Migration Style Guide

When writing migrations for GitLab, you have to take into account that these are run by hundreds of thousands of organizations of all sizes, some with many years of data in their database.

In addition, having to take a server offline for an upgrade small or big is a big burden for most organizations. For this reason, it is important that your migrations are written carefully, can be applied online, and adhere to the style guide below.

Migrations are not allowed to require GitLab installations to be taken offline ever. Migrations always must be written in such a way to avoid downtime. In the past we had a process for defining migrations that allowed for downtime by setting a DOWNTIME constant. You may see this when looking at older migrations. This process was in place for 4 years without ever being used and as such we’ve learned we can always figure out how to write a migration differently to avoid downtime.

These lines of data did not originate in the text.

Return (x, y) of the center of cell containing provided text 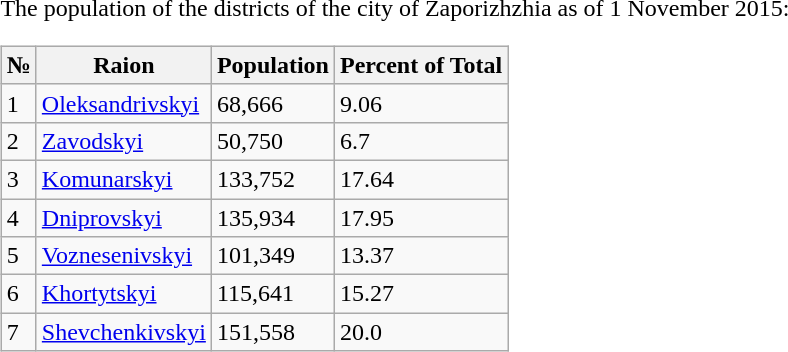
9.06 (420, 103)
2 (18, 141)
15.27 (420, 294)
Dniprovskyi (124, 217)
7 (18, 332)
Raion (124, 65)
4 (18, 217)
№ (18, 65)
6.7 (420, 141)
Voznesenivskyi (124, 256)
5 (18, 256)
13.37 (420, 256)
50,750 (272, 141)
17.64 (420, 179)
3 (18, 179)
Percent of Total (420, 65)
68,666 (272, 103)
115,641 (272, 294)
17.95 (420, 217)
6 (18, 294)
20.0 (420, 332)
Zavodskyi (124, 141)
Komunarskyi (124, 179)
135,934 (272, 217)
Population (272, 65)
Shevchenkivskyi (124, 332)
Oleksandrivskyi (124, 103)
151,558 (272, 332)
101,349 (272, 256)
Khortytskyi (124, 294)
1 (18, 103)
133,752 (272, 179)
Output the (X, Y) coordinate of the center of the cell containing the given text.  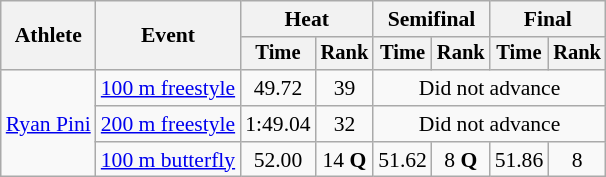
Heat (306, 19)
Final (548, 19)
Semifinal (431, 19)
1:49.04 (278, 124)
Ryan Pini (48, 124)
49.72 (278, 88)
39 (345, 88)
32 (345, 124)
Athlete (48, 36)
200 m freestyle (168, 124)
100 m freestyle (168, 88)
Event (168, 36)
Capture the cell that displays the provided text and extract its [x, y] central coordinate. 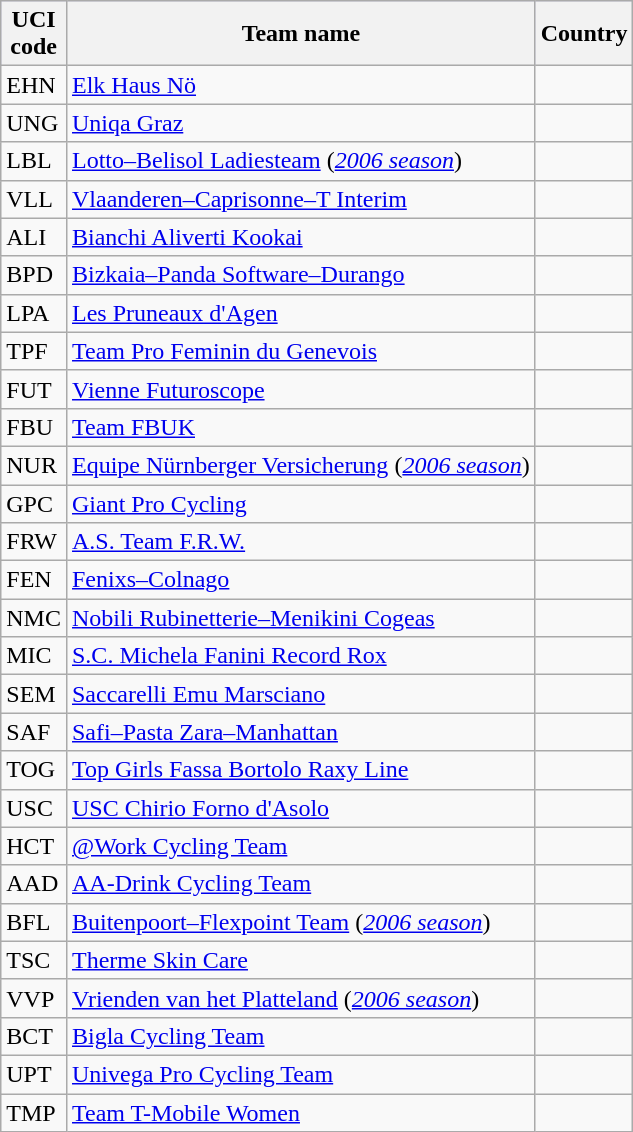
VLL [34, 199]
S.C. Michela Fanini Record Rox [300, 656]
USC Chirio Forno d'Asolo [300, 808]
Bizkaia–Panda Software–Durango [300, 275]
Therme Skin Care [300, 960]
TOG [34, 770]
Team name [300, 34]
EHN [34, 85]
@Work Cycling Team [300, 846]
BCT [34, 1036]
Team Pro Feminin du Genevois [300, 351]
SEM [34, 694]
Safi–Pasta Zara–Manhattan [300, 732]
A.S. Team F.R.W. [300, 542]
NUR [34, 465]
Buitenpoort–Flexpoint Team (2006 season) [300, 922]
LPA [34, 313]
USC [34, 808]
Saccarelli Emu Marsciano [300, 694]
HCT [34, 846]
GPC [34, 503]
Top Girls Fassa Bortolo Raxy Line [300, 770]
Bianchi Aliverti Kookai [300, 237]
VVP [34, 998]
FBU [34, 427]
Country [584, 34]
Equipe Nürnberger Versicherung (2006 season) [300, 465]
AAD [34, 884]
LBL [34, 161]
TMP [34, 1113]
UPT [34, 1074]
Lotto–Belisol Ladiesteam (2006 season) [300, 161]
Team FBUK [300, 427]
UNG [34, 123]
Vienne Futuroscope [300, 389]
Les Pruneaux d'Agen [300, 313]
SAF [34, 732]
TSC [34, 960]
NMC [34, 618]
Uniqa Graz [300, 123]
Univega Pro Cycling Team [300, 1074]
BPD [34, 275]
Giant Pro Cycling [300, 503]
BFL [34, 922]
MIC [34, 656]
Elk Haus Nö [300, 85]
ALI [34, 237]
Team T-Mobile Women [300, 1113]
FRW [34, 542]
FUT [34, 389]
Vrienden van het Platteland (2006 season) [300, 998]
Fenixs–Colnago [300, 580]
Vlaanderen–Caprisonne–T Interim [300, 199]
Bigla Cycling Team [300, 1036]
Nobili Rubinetterie–Menikini Cogeas [300, 618]
FEN [34, 580]
UCIcode [34, 34]
AA-Drink Cycling Team [300, 884]
TPF [34, 351]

When writing your migrations, also consider that databases might have stale data or inconsistencies and guard for that. Try to make as few assumptions as possible about the state of the database.

Please don’t depend on GitLab-specific code since it can change in future versions. If needed copy-paste GitLab code into the migration to make it forward compatible.

Choose an appropriate migration type

The first step before adding a new migration should be to decide which type is most appropriate.

There are currently three kinds of migrations you can create, depending on the kind of work it needs to perform and how long it takes to complete:

  1. Regular schema migrations. These are traditional Rails migrations in db/migrate that run before new application code is deployed (for GitLab.com before Canary is deployed). This means that they should be relatively fast, no more than a few minutes, so as not to unnecessarily delay a deployment.

    One exception is a migration that takes longer but is absolutely critical for the application to operate correctly. For example, you might have indices that enforce unique tuples, or that are needed for query performance in critical parts of the application. In cases where the migration would be unacceptably slow, however, a better option might be to guard the feature with a feature flag and perform a post-deployment migration instead. The feature can then be turned on after the migration finishes.

  2. Post-deployment migrations. These are Rails migrations in db/post_migrate and run after new application code has been deployed (for GitLab.com after the production deployment has finished). They can be used for schema changes that aren’t critical for the application to operate, or data migrations that take at most a few minutes. Common examples for schema changes that should run post-deploy include:
    • Clean-ups, like removing unused columns.
    • Adding non-critical indices on high-traffic tables.
    • Adding non-critical indices that take a long time to create.
  3. Batched background migrations. These aren’t regular Rails migrations, but application code that is executed via Sidekiq jobs, although a post-deployment migration is used to schedule them. Use them only for data migrations that exceed the timing guidelines for post-deploy migrations. Batched background migrations should not change the schema.

Use the following diagram to guide your decision, but keep in mind that it is just a tool, and the final outcome will always be dependent on the specific changes being made:

graph LR A{Schema<br/>changed?} A -->|Yes| C{Critical to<br/>speed or<br/>behavior?} A -->|No| D{Is it fast?} C -->|Yes| H{Is it fast?} C -->|No| F[Post-deploy migration] H -->|Yes| E[Regular migration] H -->|No| I[Post-deploy migration<br/>+ feature flag] D -->|Yes| F[Post-deploy migration] D -->|No| G[Background migration]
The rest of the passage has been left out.